__THE INPUT__:
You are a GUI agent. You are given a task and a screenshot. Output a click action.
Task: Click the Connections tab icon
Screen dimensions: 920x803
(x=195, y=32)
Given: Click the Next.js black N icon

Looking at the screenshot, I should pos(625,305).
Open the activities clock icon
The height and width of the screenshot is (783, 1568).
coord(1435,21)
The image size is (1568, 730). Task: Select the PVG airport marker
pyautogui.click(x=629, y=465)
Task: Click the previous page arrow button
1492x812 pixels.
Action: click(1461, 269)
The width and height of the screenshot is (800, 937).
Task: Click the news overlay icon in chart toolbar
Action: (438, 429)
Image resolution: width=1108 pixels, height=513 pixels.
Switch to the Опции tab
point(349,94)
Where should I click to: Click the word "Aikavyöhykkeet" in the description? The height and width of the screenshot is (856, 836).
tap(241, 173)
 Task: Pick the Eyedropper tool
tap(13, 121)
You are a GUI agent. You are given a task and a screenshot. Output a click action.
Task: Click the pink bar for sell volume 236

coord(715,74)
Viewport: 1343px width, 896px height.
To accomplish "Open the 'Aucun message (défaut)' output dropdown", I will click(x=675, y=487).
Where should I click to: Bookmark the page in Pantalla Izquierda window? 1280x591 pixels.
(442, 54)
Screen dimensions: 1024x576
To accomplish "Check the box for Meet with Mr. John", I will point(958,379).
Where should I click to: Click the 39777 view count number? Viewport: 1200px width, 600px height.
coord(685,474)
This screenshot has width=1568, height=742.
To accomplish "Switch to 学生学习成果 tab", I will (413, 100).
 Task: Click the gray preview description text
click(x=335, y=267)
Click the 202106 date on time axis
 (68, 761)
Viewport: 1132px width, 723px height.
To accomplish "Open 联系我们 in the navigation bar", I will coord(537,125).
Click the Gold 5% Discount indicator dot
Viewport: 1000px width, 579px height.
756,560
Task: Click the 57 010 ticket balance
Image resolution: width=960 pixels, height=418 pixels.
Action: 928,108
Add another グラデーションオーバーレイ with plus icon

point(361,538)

__DIRECTIVE__: Count the lines in the listing above that contain the string "icon", with case significant, and reply with the number alone.

__WRITTEN ANSWER__: 5